Not bad for someone who was still playing in Germany's second tier at the age of 29 and to this day has made more appearances outside of the country's top division than in it. It all adds to the appeal, the image of a man who made it through sheer force of will.
Why has he blossomed so late? Speaking to Gerhard Zuber about this after Fullkrug's international breakthrough, he had his theories. His old sporting director at Hannover believes fatherhood changed him. "He is calmer and more relaxed," he told Sky Sports.
Maybe he just needed someone to believe in him. At Hannover, Fullkrug had not even been in a team struggling to find their way out of the second tier. Zuber had to speak to the coach to encourage a change. "If you show confidence in him then he pays it back."
Promotion followed but injuries hampered him before and after his move to Werder Bremen. "That was his big problem. He could not play a season without injury." In three seasons, from 2018 to 2021, what might have been his peak, he missed 61 matches.
The anterior cruciate ligament injury that he suffered in 2019 might well have been the end of it. And Fullkrug would not have figured on those lists of wasted talents, careers unfulfilled.
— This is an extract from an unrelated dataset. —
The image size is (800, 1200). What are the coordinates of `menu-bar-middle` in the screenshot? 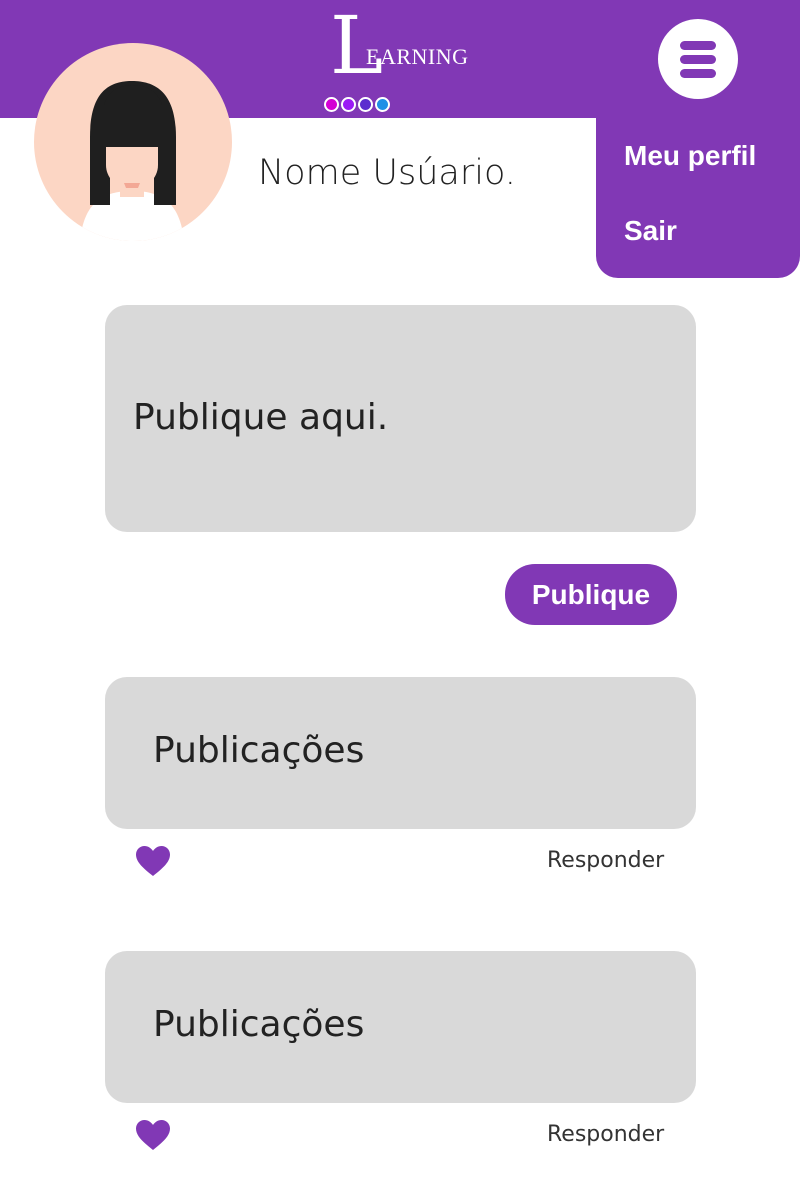 It's located at (698, 60).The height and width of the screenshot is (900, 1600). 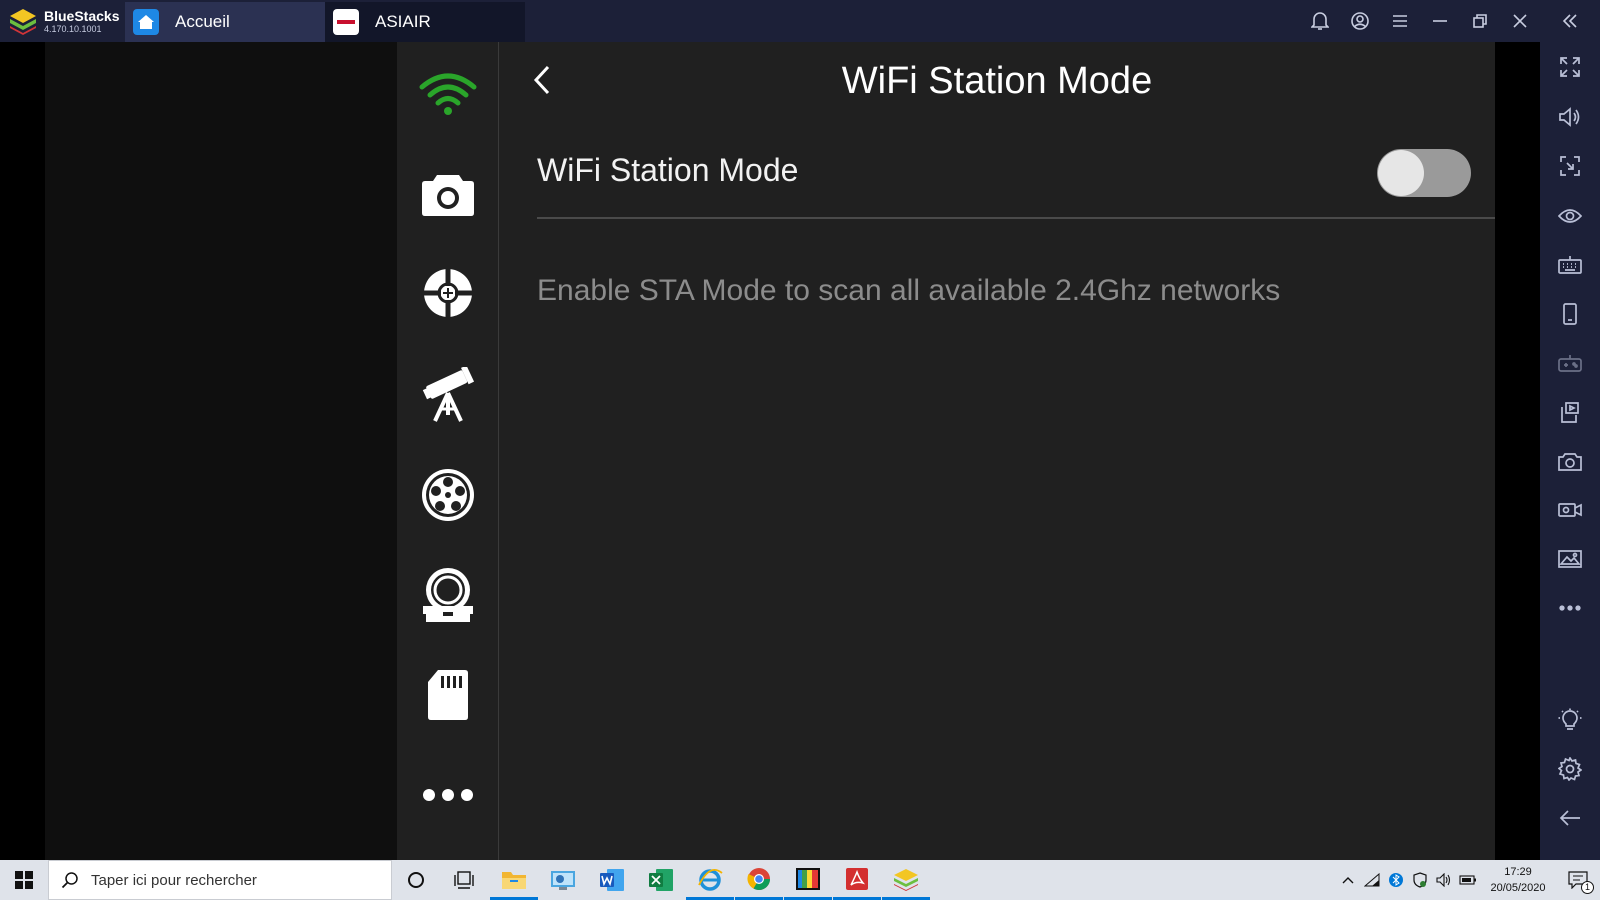 What do you see at coordinates (1360, 21) in the screenshot?
I see `account-icon` at bounding box center [1360, 21].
Few would have anticipated that there was any great achievement to fulfil.
What has followed has been astonishing. His 16-goal season with newly-promoted Bremen stunned Germany, and he showed at Dortmund that he had a part to play in a superior side too. Most importantly, those injury problems have been left in the past.
"This is his main secret. When he is fit, he is one of the best around. Now he is doing that, but in the past, he had small injuries and when you are not playing every game you are not in the best shape. Momentum is the biggest advantage for him now.
"He is feeling good and you can see that with his shooting. That is very helpful. If you score goals then it gives you confidence and if you have confidence then you score goals. He has amazing physicality and he is doing everything he can to be in shape now."
Zuber rates him as an excellent one-on-one finisher and describes him as "one of the best in Europe" with his head. Football may have evolved but a player who can make the difference in the box will never go out of fashion. "Every team needs a player like him."
Do not be totally seduced by the caricature of the affable German just happy to be there either. At Bremen, he was once suspended after an outburst. "Normally you would kick him out after what he said in that training session. Sometimes he is very emotional."
But the club knew by that point that he was a difference maker. "They gave him a second chance and he took it." Outspoken, he may have been, but there was always that work ethic, even in his Hannover days. "He does extra training sessions, always shooting."
It helps to explain the improvement in him. This apparently uncomplicated striker has continued to add new elements to his game. There is a canniness to him and the skills that were honed in the lower leagues are now coupled with an increased awareness.
Last season for Borussia Dortmund, there were 12 Bundesliga goals but there were also eight assists from open play - meaning he ranked as the sixth most creative player in the competition. He was Dortmund's attacking pivot, the player around whom it was built.
Fullkrug ranked sixth for successful flick-ons and fourth for lay-off passes, the sort of statistics that identify him as someone capable of bringing others into play. West Ham have quality players who will see more of the ball in good areas thanks to Fullkrug.
West Ham sporting director Tim Steidten knows him well, while Julen Lopetegui understands the value of a target man. He had Luuk de Jong at Sevilla, the Dutch striker scoring twice in the first half of the club's Europa League final win over Inter in 2020.
That should assuage some of the concerns among supporters who have seen Sebastien Haller and Gianluca Scamacca pass through in recent years without making too much of a mark, despite being successful both before and after their time in a West Ham shirt.
But in more ways than one, Fullkrug is just different.